You know, there are many paths to becoming a great film director. You could start out as a great editor like Stuart Baird. Or you could start out as a great cinematographer like Andrezj Bartkowiak. Or start out as a great choreographer like Jeffrey Hornaday. Or a great hairdresser like Paul Abascal. There's many, many more examples, I'm sure. The only other one I can think of right now is Bo Welch, who started out as a great production designer. Those are the big ones that get studied in film school. But for those of you whom fate has not yet smiled down upon, you might want to hedge your bets and be a jack-of-all-trades. That's sort of what Les Mayfield did, our auteur of the week. But not no more! Why, just look at that handsome guy, all confident and smiling. He's thinking to himself, "Sorry, guys! I'd love to stay and answer your questions, but I've got a premiere to get to!"

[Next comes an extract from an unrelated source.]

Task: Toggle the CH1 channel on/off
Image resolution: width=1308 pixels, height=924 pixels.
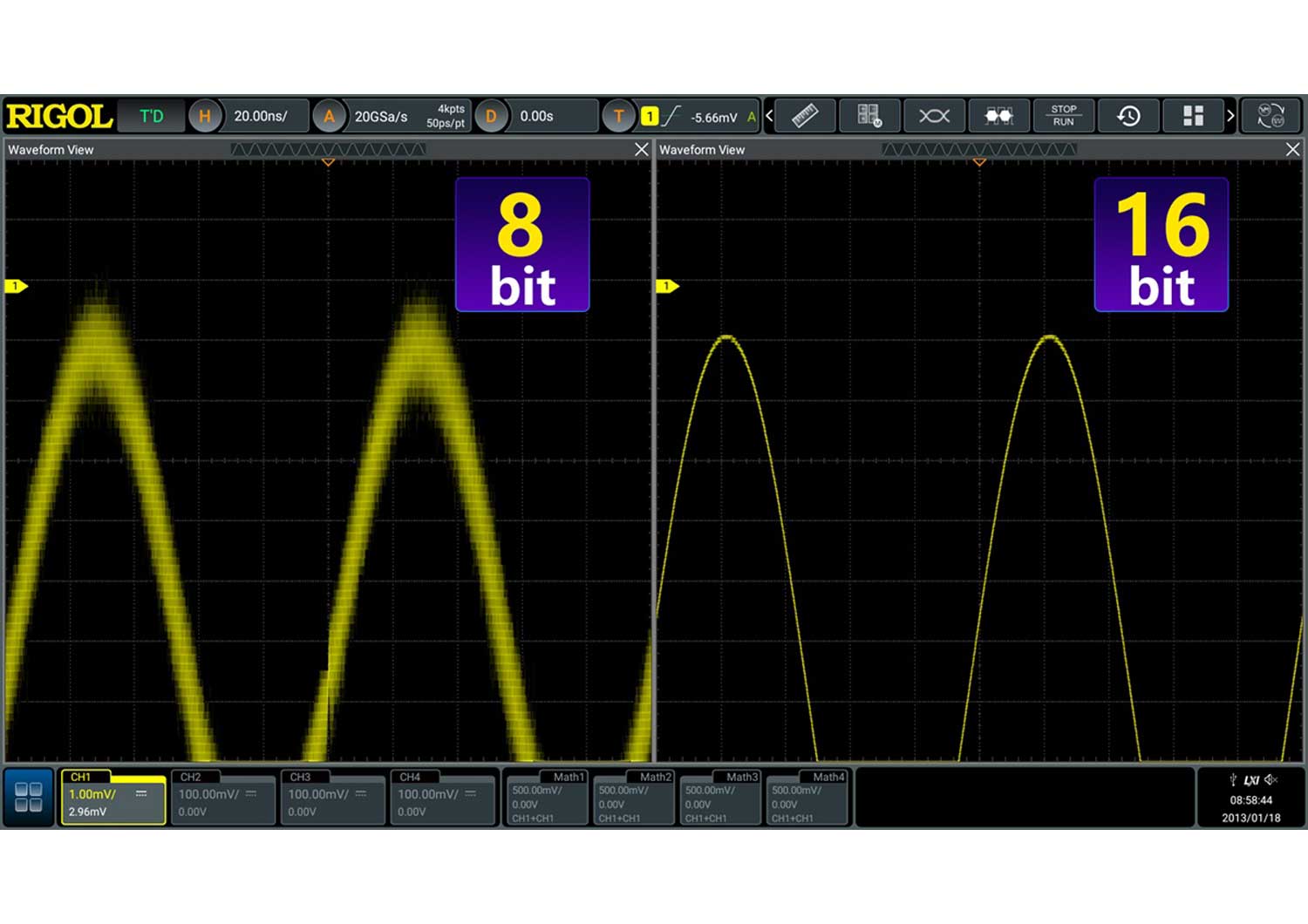Action: (112, 798)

I've seen the name before, but after watching 1984's Making Of documentary about the film 2010, I'll be damned if I can't get it out of my head! The director of a Making Of documentary about a real film? Well, you gotta start somewhere. And frankly, that's the kind of wise-ass comment a non-believing naysayer would make, but we'll change your mind. Okay, so it's not quite directing actors in a potentially Oscar-worthy performance, but you do get to ask actors questions... or maybe that's someone else's job, too. But Les Mayfield is a uniquely talented man and, with a little bit of luck, he was able to spin those credentials into his first directing gig, 1992's Encino Man. With his producing partner George Zaloom, another name from the aforementioned 2010 documentary, they crafted the script that would launch Brendan Fraser and Pauly Shore into the stratosphere. But unfortunately or fortunately for Les, Pauly's not one of these one-director-only primadonnas. If you read the credits carefully on that Costco 5-DVD Pauly Shore Fun Pack you bought your kids for their birthday, you'll notice that Pauly's five biggest films each had different directors. And so, Les had to move on to riskier projects, but the gambit paid off. In 1994 he ended up under the wing of mega-titan John Hughes and he became the new Chris Columbus with 1994's remake of Miracle on 34th Street. And while it didn't make enough to warrant a sequel, he did team up with Hughes for 1997's Flubber. But alas, if there's one thing Mayfield knows about this business, he knows when it's time to move on. And move on from the downward trending John Hughes he did to the upward trending Martin Lawrence for 1999's Blue Streak. A bittersweet end to that apocalyptic decade known as the 90s, which surely is his favorite decade of his directorial career, when he was just starting out (as a director), lean and hungry and eager for work.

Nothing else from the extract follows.